= Boar Vessel =

Terracotta vessel and internet meme

The Etruscan Boar on display at the Cleveland Museum of Art

Boar Vessel, 600-500 BC Etruscan Ceramic is an internet meme that became popular in 2016. The vessel from The Cleveland Museum of Art became a meme in 2015, when a Facebook user on the page Edifying Etruscan memes captioned the image with a conversation of a girl saying “I only date Boar Vessel 600-500 BC Etruscan Ceramic”. The subreddit /r/BoarVesselMemes was subsequently launched on June 17, 2018. Many of the memes play on the absurdity of the ancient boar as an object of desire.

== Controversy ==

In 2018, The Cleveland Museum of Art began to investigate the boar for forgery due to its widespread popularity.

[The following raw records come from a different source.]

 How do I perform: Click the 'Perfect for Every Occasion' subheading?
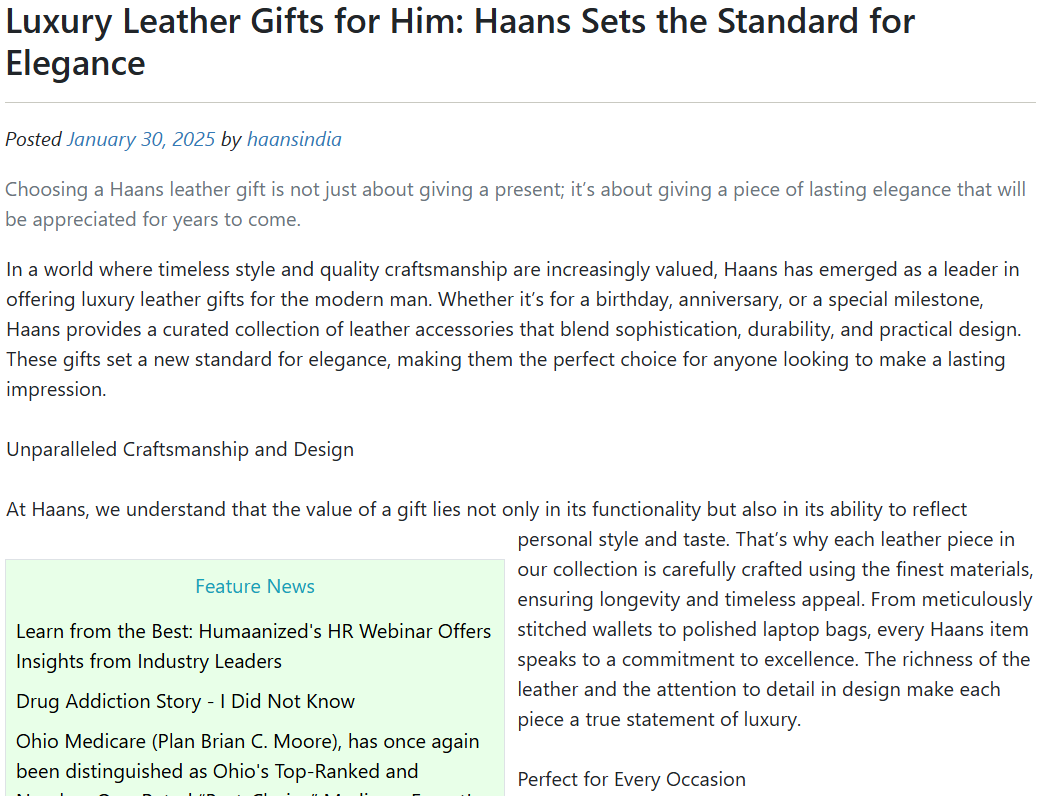click(631, 779)
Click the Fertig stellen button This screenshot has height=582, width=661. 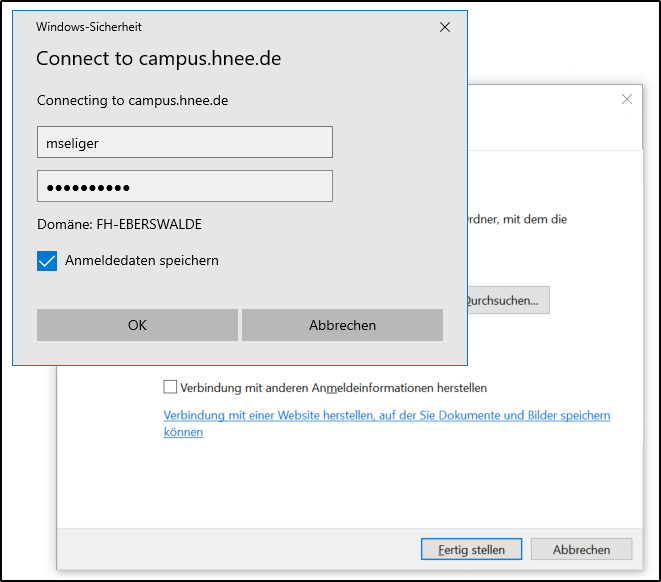pyautogui.click(x=471, y=549)
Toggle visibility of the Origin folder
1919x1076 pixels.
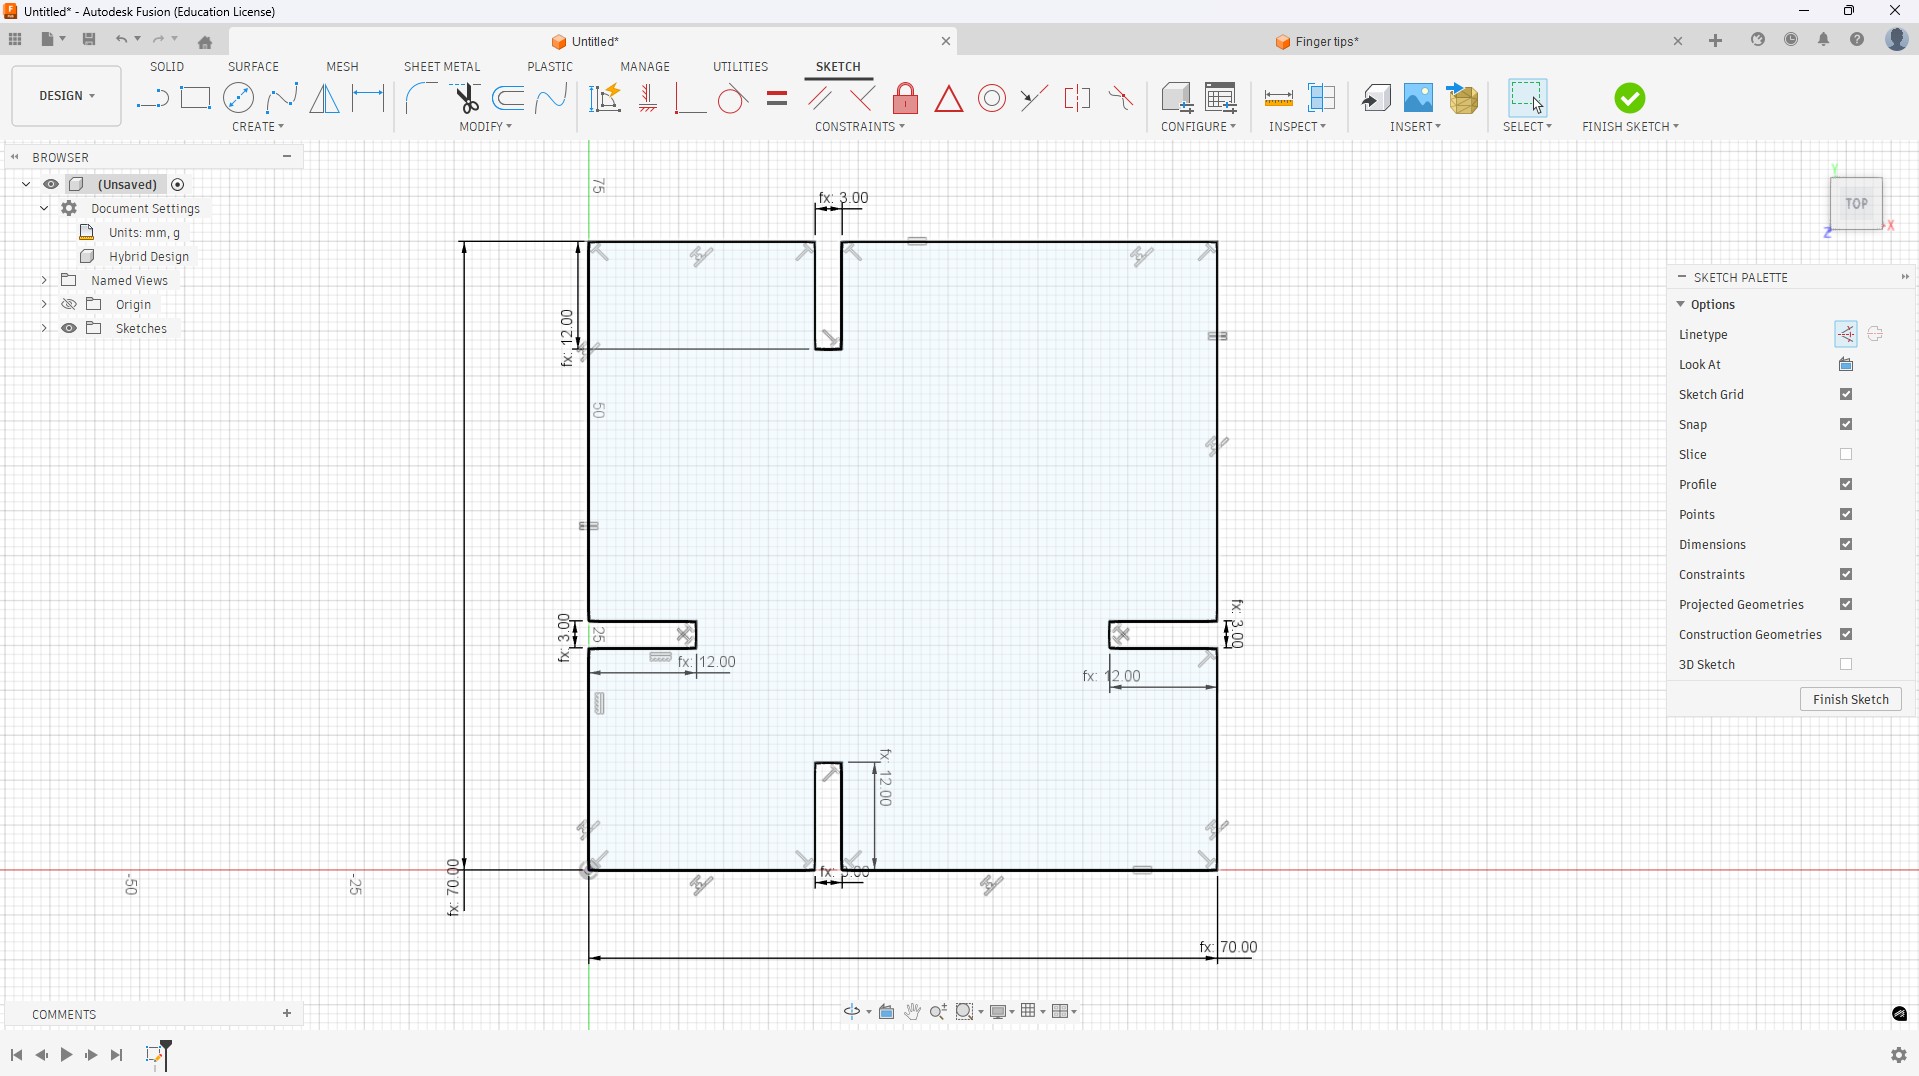69,305
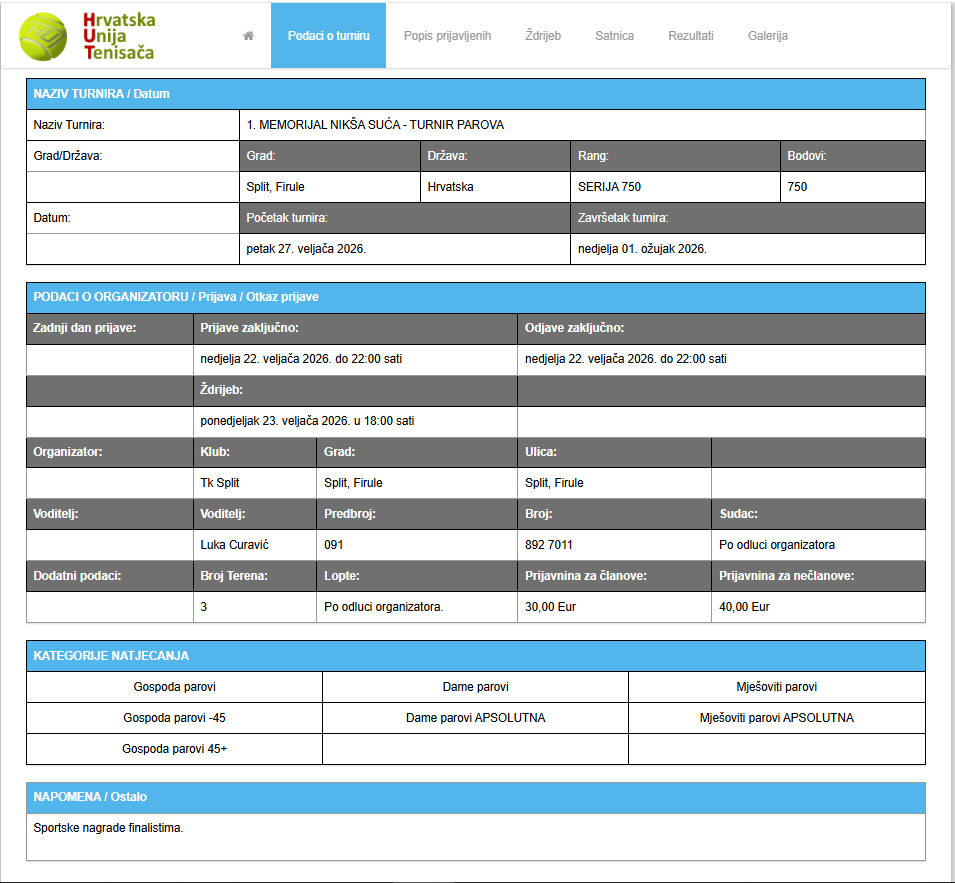Switch to Popis prijavljenih tab
955x883 pixels.
pyautogui.click(x=447, y=36)
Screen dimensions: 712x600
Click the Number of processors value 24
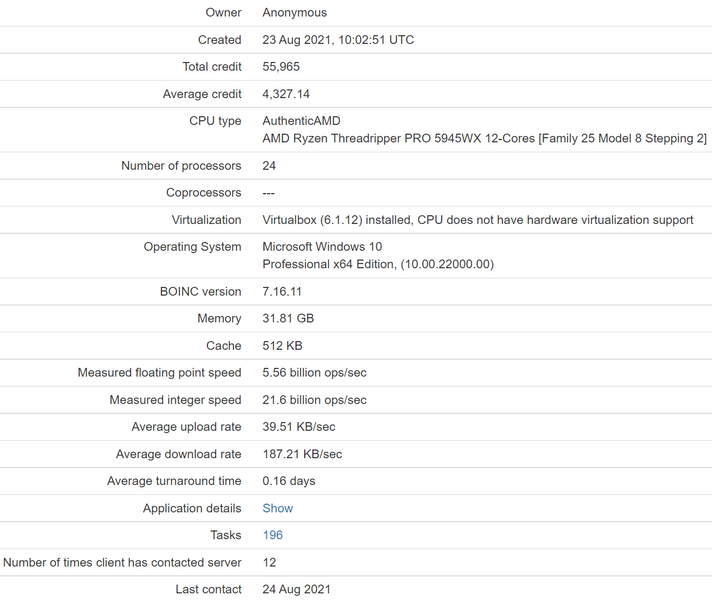pyautogui.click(x=269, y=165)
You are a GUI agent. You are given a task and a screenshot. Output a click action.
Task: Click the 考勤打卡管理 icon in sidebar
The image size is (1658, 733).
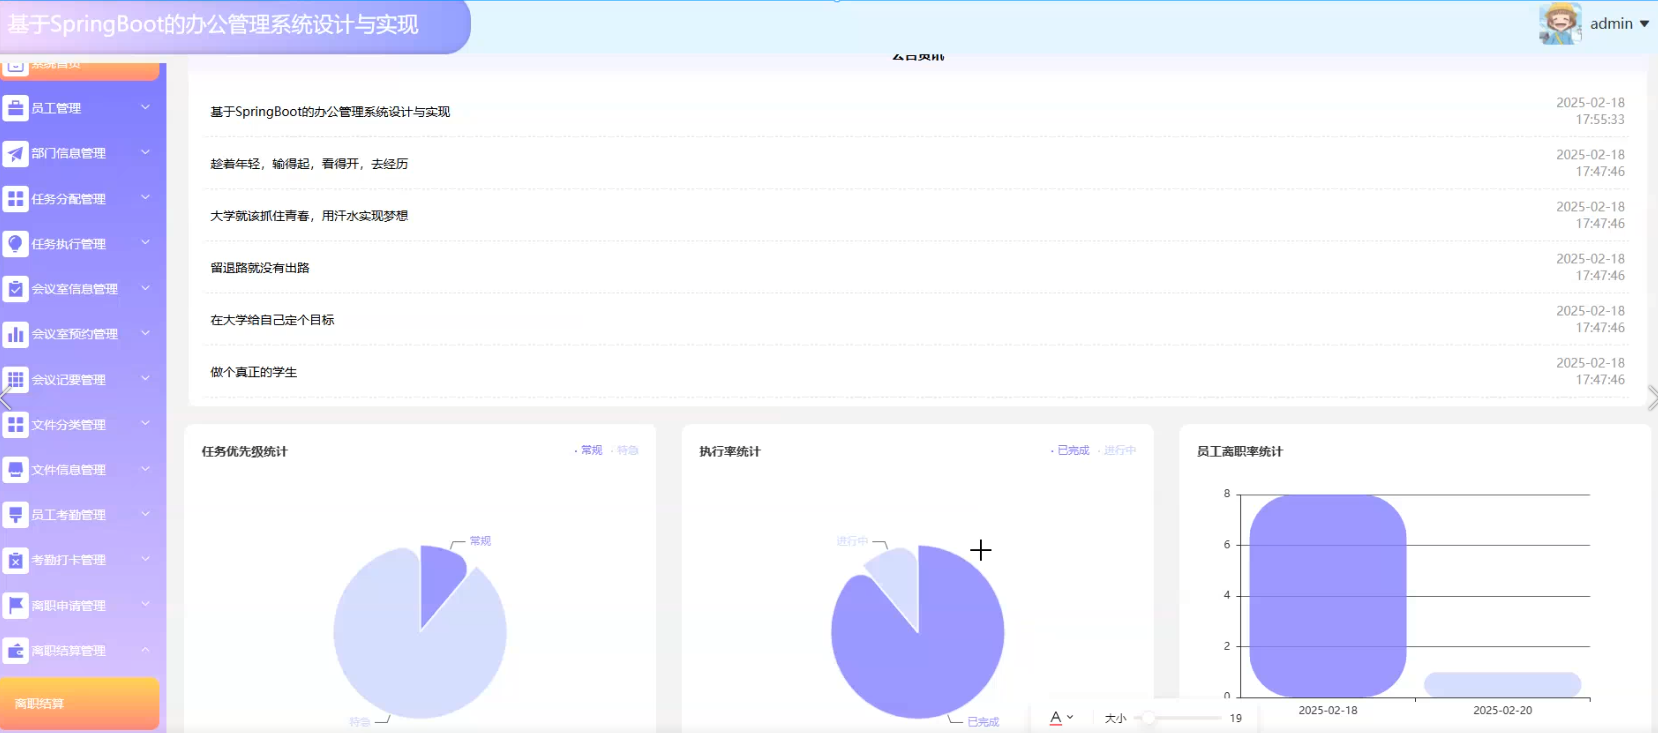point(16,560)
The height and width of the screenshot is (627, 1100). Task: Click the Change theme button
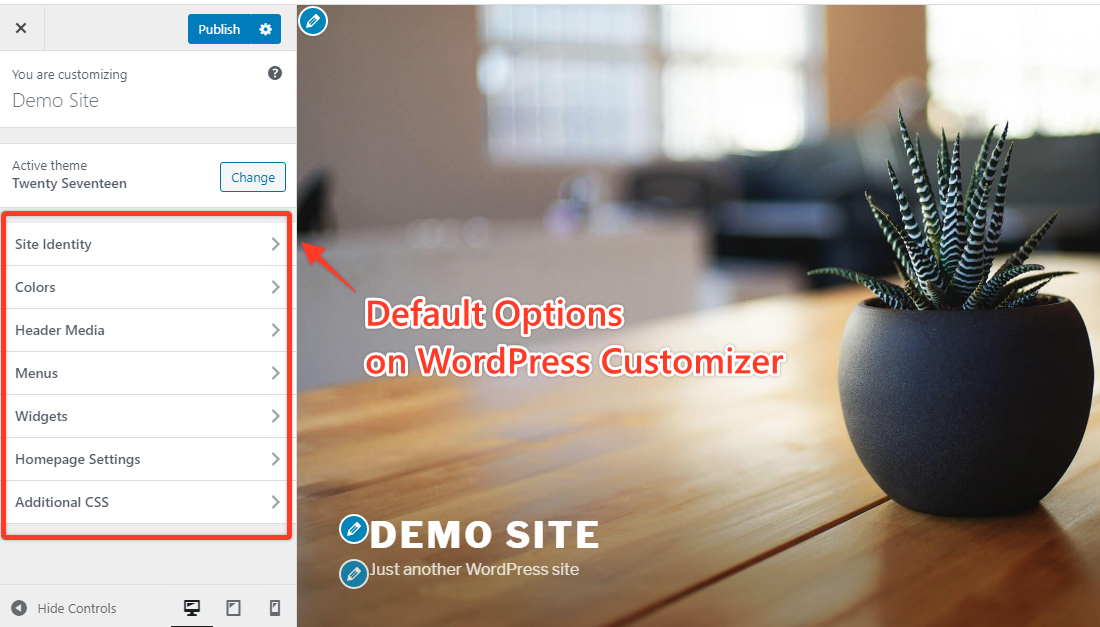(252, 177)
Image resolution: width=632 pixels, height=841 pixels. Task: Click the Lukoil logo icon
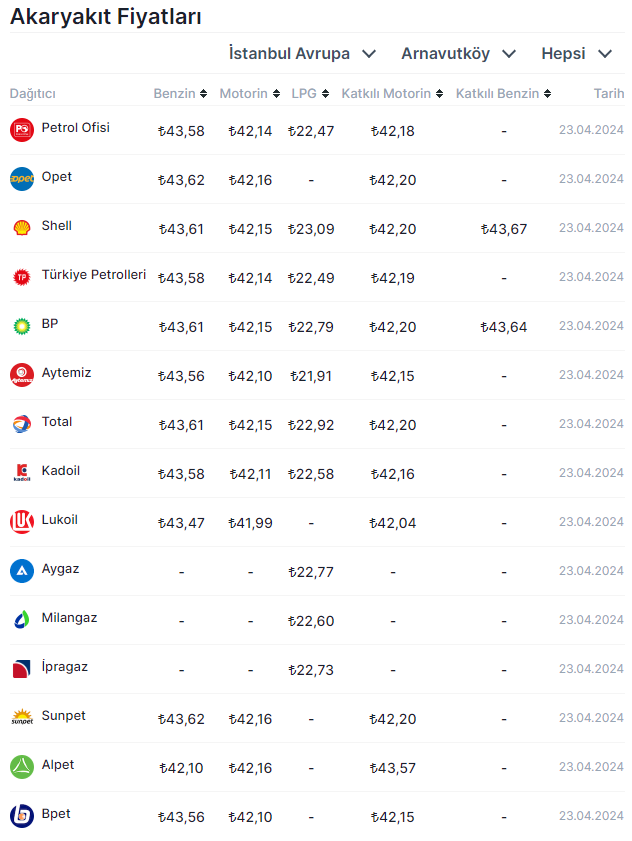[x=22, y=522]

Seth Pevnick the Curator of Greek and Roman Art at The Cleveland Museum revealed in his investigations with the Conservator of Objects, Colleen Synder that the thermoluminescence testing dated the vessel to the 20th century, rather than 600-500BC. The description on The Cleveland Museum’s website now states that the vessel could be from 700-500 BCE or the 1900s as there is a chance that the vessel could have been exposed to high temperatures a hundred years ago that may have influenced its thermoluminescence testing, though most archaeologists agree that the vessel is most likely modern forgery.